YOUR OBJECTIVE: Copy, exactly and without additions, every line in the records below from the one holding "Tap the purple counter badge showing 1" through the one holding "This screenshot has height=478, width=850.", both ends included.

EXCERPTED RECORDS:
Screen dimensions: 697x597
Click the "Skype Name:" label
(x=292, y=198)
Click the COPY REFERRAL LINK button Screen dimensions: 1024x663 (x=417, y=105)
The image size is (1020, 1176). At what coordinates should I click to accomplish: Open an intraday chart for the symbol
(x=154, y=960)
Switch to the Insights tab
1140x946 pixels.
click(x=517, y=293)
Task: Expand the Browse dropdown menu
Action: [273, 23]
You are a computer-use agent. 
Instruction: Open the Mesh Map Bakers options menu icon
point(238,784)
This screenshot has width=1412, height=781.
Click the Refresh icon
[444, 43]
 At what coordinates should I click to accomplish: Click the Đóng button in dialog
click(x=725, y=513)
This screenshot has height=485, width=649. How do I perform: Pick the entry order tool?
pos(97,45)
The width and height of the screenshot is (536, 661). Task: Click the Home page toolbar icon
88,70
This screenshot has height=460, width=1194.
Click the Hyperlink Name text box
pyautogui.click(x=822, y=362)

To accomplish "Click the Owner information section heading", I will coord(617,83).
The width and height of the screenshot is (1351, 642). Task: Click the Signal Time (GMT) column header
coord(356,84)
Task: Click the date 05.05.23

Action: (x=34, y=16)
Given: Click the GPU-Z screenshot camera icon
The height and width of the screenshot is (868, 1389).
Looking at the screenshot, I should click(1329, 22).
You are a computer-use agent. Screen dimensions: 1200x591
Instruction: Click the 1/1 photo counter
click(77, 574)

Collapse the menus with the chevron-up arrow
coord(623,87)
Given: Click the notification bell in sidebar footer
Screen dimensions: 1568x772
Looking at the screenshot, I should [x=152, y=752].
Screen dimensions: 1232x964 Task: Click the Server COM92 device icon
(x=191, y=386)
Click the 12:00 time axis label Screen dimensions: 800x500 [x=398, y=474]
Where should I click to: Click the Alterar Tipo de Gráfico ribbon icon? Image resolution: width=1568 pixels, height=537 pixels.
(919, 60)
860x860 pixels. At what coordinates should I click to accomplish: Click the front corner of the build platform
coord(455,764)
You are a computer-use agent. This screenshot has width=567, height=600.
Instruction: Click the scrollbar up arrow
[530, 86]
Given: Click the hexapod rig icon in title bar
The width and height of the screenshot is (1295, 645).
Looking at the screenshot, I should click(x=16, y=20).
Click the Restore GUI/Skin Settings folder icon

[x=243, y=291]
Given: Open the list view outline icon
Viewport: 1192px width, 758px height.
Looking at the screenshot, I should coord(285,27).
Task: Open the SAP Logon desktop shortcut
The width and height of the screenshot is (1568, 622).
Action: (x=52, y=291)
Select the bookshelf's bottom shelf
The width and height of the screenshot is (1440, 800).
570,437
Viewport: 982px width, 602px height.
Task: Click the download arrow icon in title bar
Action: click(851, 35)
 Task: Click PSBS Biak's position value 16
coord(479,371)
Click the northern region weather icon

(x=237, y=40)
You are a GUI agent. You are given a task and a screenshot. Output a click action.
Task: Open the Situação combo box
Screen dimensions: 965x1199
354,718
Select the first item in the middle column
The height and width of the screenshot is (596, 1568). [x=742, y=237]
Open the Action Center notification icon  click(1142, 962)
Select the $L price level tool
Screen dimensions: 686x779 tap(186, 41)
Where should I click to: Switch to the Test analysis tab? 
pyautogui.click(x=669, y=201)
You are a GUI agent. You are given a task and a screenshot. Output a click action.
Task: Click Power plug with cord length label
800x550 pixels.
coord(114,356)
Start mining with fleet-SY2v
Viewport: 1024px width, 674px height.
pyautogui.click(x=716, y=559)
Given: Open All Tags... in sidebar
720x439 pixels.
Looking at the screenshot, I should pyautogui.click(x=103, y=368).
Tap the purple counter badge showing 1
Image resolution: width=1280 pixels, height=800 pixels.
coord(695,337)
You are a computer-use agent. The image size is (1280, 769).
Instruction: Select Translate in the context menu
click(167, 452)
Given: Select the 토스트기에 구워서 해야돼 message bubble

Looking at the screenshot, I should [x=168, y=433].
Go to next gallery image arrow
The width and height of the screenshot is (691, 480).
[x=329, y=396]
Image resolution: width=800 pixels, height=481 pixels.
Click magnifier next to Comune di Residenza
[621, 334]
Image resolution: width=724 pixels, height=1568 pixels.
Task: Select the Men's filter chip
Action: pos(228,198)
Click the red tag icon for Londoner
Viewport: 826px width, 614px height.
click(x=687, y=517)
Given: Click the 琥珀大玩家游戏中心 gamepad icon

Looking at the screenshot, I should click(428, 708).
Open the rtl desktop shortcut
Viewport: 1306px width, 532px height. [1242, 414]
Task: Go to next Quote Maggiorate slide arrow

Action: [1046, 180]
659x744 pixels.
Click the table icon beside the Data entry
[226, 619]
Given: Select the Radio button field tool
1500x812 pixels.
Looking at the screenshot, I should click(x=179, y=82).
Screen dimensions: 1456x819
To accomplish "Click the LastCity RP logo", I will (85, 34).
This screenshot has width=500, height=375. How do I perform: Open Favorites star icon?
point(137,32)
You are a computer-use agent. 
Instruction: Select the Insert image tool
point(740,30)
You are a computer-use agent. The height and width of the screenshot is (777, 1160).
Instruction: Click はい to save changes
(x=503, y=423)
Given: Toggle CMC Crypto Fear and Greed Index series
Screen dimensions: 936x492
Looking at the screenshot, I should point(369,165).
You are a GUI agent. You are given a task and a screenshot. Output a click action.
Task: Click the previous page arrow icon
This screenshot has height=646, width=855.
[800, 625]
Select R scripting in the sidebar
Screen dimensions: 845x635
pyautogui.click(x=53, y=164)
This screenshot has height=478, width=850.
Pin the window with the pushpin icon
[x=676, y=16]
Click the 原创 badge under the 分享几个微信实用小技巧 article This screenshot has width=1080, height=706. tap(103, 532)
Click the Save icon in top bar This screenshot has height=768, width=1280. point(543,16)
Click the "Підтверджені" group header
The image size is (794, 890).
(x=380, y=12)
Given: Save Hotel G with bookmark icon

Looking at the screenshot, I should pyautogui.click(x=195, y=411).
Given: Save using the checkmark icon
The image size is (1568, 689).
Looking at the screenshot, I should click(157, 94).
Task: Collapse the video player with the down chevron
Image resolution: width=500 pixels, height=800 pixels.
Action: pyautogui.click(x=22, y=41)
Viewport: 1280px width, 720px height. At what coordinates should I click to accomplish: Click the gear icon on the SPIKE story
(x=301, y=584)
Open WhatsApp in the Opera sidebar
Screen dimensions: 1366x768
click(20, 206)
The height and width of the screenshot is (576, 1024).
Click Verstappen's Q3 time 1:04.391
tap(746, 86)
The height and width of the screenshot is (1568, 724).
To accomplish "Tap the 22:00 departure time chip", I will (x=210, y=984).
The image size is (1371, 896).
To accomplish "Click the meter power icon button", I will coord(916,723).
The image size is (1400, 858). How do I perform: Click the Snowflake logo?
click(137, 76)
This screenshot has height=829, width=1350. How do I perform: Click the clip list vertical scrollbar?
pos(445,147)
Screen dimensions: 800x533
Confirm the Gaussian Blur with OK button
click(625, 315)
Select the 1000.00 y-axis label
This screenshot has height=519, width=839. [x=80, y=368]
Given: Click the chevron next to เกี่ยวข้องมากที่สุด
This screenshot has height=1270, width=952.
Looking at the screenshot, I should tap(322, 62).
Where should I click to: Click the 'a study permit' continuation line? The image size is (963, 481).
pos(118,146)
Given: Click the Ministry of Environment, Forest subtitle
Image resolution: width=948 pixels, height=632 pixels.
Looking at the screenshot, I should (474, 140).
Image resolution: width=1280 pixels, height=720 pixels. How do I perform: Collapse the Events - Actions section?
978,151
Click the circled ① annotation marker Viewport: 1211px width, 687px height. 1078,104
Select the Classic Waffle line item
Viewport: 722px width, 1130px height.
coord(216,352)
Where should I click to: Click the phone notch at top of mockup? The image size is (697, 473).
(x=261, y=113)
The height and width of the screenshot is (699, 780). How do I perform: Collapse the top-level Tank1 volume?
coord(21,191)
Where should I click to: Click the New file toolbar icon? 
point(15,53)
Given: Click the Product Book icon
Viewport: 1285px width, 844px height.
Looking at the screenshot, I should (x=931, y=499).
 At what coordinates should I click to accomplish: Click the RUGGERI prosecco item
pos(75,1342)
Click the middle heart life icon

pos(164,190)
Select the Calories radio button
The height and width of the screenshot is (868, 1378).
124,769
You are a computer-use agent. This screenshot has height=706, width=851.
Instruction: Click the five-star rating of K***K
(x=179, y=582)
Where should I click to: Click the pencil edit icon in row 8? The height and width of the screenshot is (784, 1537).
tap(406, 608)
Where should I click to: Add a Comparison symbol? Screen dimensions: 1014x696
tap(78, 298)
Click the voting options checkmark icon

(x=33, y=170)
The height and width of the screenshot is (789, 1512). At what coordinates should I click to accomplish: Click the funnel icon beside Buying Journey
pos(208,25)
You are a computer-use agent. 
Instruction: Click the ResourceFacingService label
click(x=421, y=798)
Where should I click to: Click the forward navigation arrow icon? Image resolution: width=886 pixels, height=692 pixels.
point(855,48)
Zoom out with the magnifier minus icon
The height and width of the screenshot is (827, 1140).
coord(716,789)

WRITTEN ANSWER:
Tap the purple counter badge showing 1
Image resolution: width=1280 pixels, height=800 pixels.
coord(695,337)
You are a computer-use agent. The image size is (1280, 769).
Instruction: Select Translate in the context menu
click(167, 452)
Given: Select the 토스트기에 구워서 해야돼 message bubble

Looking at the screenshot, I should [x=168, y=433].
Go to next gallery image arrow
The width and height of the screenshot is (691, 480).
[x=329, y=396]
Image resolution: width=800 pixels, height=481 pixels.
Click magnifier next to Comune di Residenza
[621, 334]
Image resolution: width=724 pixels, height=1568 pixels.
Task: Select the Men's filter chip
Action: pos(228,198)
Click the red tag icon for Londoner
Viewport: 826px width, 614px height.
click(x=687, y=517)
Given: Click the 琥珀大玩家游戏中心 gamepad icon

Looking at the screenshot, I should click(428, 708).
Open the rtl desktop shortcut
Viewport: 1306px width, 532px height. [1242, 414]
Task: Go to next Quote Maggiorate slide arrow

Action: [1046, 180]
659x744 pixels.
Click the table icon beside the Data entry
[226, 619]
Given: Select the Radio button field tool
1500x812 pixels.
Looking at the screenshot, I should click(x=179, y=82).
Screen dimensions: 1456x819
To accomplish "Click the LastCity RP logo", I will (85, 34).
This screenshot has width=500, height=375. How do I perform: Open Favorites star icon?
point(137,32)
You are a computer-use agent. 
Instruction: Select the Insert image tool
point(740,30)
You are a computer-use agent. The height and width of the screenshot is (777, 1160).
Instruction: Click はい to save changes
(x=503, y=423)
Given: Toggle CMC Crypto Fear and Greed Index series
Screen dimensions: 936x492
Looking at the screenshot, I should point(369,165).
You are a GUI agent. You are given a task and a screenshot. Output a click action.
Task: Click the previous page arrow icon
This screenshot has height=646, width=855.
[800, 625]
Select R scripting in the sidebar
Screen dimensions: 845x635
pyautogui.click(x=53, y=164)
This screenshot has height=478, width=850.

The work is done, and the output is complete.